» Task statement: Collect all lines containing the word "Electric" from the data.

Exercise data START

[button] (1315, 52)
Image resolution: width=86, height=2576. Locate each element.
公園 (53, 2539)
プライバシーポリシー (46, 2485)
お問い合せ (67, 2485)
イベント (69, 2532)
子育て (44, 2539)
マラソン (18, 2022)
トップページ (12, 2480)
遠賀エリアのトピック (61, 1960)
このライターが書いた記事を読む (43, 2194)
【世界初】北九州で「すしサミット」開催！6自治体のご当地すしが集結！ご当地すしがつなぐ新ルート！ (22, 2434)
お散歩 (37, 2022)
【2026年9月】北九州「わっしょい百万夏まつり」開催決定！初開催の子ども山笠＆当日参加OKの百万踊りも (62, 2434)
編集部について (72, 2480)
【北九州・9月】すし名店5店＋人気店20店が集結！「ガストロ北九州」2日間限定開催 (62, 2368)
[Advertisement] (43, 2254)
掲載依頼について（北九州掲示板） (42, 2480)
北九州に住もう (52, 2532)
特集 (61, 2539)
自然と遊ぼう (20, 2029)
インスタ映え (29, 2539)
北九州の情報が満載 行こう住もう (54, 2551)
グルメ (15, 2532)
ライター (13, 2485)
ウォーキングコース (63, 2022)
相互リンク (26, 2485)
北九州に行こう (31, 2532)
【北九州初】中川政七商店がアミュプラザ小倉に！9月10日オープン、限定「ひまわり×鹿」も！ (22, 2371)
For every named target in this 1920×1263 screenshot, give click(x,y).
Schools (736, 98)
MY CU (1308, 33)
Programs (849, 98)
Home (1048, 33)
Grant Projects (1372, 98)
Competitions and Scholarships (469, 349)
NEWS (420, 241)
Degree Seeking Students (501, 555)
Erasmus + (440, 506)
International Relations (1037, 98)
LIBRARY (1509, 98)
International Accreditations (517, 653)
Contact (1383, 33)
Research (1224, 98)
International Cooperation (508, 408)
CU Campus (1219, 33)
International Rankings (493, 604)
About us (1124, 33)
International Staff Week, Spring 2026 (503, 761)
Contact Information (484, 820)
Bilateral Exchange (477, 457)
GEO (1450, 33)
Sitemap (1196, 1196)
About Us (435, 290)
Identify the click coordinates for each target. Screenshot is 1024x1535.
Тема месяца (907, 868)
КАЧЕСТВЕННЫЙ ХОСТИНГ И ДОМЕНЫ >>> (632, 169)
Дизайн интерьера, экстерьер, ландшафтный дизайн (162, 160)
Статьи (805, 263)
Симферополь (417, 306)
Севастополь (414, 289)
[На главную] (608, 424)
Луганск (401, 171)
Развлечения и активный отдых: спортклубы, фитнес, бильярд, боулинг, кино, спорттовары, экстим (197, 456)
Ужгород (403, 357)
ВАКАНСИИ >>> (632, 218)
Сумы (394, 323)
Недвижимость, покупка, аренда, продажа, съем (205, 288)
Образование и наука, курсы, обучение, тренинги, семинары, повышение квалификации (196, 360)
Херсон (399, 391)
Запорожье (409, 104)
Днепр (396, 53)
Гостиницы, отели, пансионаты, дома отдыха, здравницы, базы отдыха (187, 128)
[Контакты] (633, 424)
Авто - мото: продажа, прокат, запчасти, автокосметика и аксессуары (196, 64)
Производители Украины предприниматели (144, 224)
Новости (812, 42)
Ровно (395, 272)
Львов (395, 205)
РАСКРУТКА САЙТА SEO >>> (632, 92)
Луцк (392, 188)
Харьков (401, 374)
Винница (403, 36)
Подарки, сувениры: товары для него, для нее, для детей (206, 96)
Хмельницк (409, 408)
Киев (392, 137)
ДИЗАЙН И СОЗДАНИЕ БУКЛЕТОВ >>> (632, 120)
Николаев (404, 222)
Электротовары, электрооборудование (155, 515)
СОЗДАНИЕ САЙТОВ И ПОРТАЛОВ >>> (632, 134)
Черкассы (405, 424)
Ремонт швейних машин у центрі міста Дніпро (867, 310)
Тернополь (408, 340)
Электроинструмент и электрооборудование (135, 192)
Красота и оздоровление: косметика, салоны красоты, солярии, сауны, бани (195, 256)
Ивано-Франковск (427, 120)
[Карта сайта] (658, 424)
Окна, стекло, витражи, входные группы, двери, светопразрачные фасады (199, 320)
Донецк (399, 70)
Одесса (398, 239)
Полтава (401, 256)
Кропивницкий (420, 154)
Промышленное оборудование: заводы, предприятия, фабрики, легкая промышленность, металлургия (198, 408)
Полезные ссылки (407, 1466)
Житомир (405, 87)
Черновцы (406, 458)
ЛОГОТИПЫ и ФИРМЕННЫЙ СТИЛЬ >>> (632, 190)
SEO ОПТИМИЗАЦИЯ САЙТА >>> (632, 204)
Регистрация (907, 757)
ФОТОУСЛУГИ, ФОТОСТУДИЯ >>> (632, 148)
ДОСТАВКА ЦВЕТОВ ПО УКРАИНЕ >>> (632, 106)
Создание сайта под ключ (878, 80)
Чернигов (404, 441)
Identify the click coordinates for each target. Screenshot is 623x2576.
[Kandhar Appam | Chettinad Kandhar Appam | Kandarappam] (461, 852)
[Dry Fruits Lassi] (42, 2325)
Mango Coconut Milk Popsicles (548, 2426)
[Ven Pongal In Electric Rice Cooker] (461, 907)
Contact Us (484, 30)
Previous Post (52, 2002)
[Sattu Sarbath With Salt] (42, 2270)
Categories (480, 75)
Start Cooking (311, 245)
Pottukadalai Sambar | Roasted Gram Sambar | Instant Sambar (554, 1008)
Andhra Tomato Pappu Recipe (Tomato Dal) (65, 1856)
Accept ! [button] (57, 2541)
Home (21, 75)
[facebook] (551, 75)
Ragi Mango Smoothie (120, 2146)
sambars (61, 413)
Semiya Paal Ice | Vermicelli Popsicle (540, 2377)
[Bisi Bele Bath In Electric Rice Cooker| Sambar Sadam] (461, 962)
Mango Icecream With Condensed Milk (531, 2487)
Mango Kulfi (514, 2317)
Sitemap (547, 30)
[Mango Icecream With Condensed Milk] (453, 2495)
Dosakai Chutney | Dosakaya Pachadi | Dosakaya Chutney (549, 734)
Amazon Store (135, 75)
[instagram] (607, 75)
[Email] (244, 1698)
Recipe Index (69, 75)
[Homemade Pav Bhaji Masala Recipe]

Exercise data END

» Expected answer:
[Ven Pongal In Electric Rice Cooker] (461, 907)
[Bisi Bele Bath In Electric Rice Cooker| Sambar Sadam] (461, 962)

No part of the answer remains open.